GamesBeat: It feels like being in Iceland was good for Eve in the beginning.
Pétursson: I will say that when you live in a very small economy, you have a lot more clarity as far as how it really works. When you try to take your money, your Icelandic money, and use it somewhere else, you realize that you could just as well be holding Monopoly money. It has no value to anyone else. You viscerally feel the way in which money isn’t real. It’s just real to the people that believe in it. It’s why the dollar bill says “In God We Trust.” It’s based on faith. Literally stated on the actual currency.
GamesBeat: I probably should have asked at the beginning, but what was it like 20 years ago, when you were just starting?
Pétursson: I have memories of it, obviously, but — the feeling was a bit like this. We knew this game needed to exist. It was going to work if it existed. Whether it would work was still a bit of a bet, but we believed in it very strongly. But we also knew that making it was impossible. We were at this dichotomy. We’re here, 30 of us in Iceland, practically teenagers. We’ve never made a game before. We hadn’t even really met anyone who’d made a game. Nobody in Iceland had made a game. There were stories of one guy who went to EA, maybe, something like that. But that was about it.
But we had this sense of duty to make the game. We just worked like maniacs. People were pulling hundred-hour weeks. That’s insane. Not even surgical interns do that. We did it for three years. It’s madness. Somehow we willed it into existence. Once it was out there and it worked, we were in a state of PTSD, kind of, without realizing it. Just the shock of making it and the fact that we were able to.

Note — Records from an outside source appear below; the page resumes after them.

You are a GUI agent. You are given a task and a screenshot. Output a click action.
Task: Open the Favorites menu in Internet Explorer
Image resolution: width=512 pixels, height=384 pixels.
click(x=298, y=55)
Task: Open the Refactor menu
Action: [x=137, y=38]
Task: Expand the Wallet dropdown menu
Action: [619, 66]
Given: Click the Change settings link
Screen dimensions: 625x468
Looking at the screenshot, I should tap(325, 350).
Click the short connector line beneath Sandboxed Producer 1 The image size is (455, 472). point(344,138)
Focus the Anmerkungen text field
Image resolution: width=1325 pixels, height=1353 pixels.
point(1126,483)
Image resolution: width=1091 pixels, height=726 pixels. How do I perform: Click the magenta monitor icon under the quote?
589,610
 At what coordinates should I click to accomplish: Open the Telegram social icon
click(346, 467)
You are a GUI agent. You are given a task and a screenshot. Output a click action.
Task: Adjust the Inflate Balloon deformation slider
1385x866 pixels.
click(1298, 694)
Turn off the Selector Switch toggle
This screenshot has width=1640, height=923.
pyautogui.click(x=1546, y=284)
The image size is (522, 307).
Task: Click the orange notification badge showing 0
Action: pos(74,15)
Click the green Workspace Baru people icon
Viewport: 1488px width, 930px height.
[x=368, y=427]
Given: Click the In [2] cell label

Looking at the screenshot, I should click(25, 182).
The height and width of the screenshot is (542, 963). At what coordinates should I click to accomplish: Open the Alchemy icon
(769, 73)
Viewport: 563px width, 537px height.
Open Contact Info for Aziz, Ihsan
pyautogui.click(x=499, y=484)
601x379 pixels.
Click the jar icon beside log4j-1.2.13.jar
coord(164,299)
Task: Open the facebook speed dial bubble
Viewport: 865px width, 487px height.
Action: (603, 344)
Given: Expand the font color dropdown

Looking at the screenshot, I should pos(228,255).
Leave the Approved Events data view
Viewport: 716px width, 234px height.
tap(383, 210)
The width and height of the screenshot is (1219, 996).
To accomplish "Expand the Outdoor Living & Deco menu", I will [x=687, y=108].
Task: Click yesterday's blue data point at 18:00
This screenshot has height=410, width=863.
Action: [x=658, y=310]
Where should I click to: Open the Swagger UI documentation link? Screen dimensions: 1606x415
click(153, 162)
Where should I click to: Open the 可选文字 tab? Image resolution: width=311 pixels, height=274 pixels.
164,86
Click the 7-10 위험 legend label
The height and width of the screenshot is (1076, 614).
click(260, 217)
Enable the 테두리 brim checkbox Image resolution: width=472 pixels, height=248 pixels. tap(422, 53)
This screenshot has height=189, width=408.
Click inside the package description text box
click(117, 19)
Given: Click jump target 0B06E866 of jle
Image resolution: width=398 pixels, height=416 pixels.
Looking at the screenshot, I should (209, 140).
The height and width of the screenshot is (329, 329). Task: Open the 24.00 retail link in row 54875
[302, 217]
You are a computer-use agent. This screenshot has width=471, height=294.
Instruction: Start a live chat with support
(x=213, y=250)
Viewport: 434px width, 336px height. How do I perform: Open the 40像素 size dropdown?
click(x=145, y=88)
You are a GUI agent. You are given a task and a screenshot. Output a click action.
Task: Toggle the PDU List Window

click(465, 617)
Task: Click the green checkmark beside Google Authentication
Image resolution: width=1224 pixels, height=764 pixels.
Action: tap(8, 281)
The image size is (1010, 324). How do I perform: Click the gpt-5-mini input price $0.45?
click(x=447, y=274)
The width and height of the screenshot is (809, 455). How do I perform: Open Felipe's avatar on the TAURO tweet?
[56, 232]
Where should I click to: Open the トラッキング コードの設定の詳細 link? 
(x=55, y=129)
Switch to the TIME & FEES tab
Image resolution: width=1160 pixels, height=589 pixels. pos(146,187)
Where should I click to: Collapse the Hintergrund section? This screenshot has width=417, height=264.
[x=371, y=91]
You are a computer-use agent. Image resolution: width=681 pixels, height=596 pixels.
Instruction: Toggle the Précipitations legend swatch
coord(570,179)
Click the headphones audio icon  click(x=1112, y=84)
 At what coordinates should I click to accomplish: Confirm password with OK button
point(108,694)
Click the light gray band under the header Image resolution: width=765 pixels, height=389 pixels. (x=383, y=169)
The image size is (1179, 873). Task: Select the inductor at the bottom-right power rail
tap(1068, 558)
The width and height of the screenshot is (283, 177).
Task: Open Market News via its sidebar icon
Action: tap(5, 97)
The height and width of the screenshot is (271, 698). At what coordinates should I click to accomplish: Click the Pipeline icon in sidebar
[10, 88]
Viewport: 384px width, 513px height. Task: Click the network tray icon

Even today, when you look at it, the reason why people haven’t tried it — it’s only in recent times that other people are trying to make something like Eve Online. It’s nearly impossible. Through some, I don’t know, refusal to accept reality, we got it done.
GamesBeat: That refusal to accept reality, it feels like the whole “Glitch in the Matrix” thing. That Philip K. Dick speech about living in a computer simulation.
Pétursson: It’s a glitch in the matrix, indeed. It should not have been possible to make Eve Online when we did. It just shouldn’t. The servers behind Eve Online were dual CPU Pentium III computers. That was the cluster. You can barely do anything with a Pentium III compared to what we have today. But we got it to work. And then nothing really approached — nobody tried for single shard. People are barely trying it today. Some people talk about it, but nothing really came together.
And obviously we took shortcuts by doing a space game. It’s easier than doing a game where you have to make grass and trees and so much animation and whatnot. But even just getting the economy systems, the manufacturing systems, the email system — it has everything. It’s a society of components that were all pieced together.
GamesBeat: Where did the sword come from? Did the rest of the company buy it for you? What happened there?
Pétursson: You get a Viking sword when you’ve been working at CCP for 10 years. That’s something we started a long time ago. I’ve handed out 50 or 60 swords now. It’s a lot. But only three people have been here for 20 years. We wanted something special. One guy wanted a shotgun. One woman wanted a trip to Italy. But I really wanted the two-handed sword.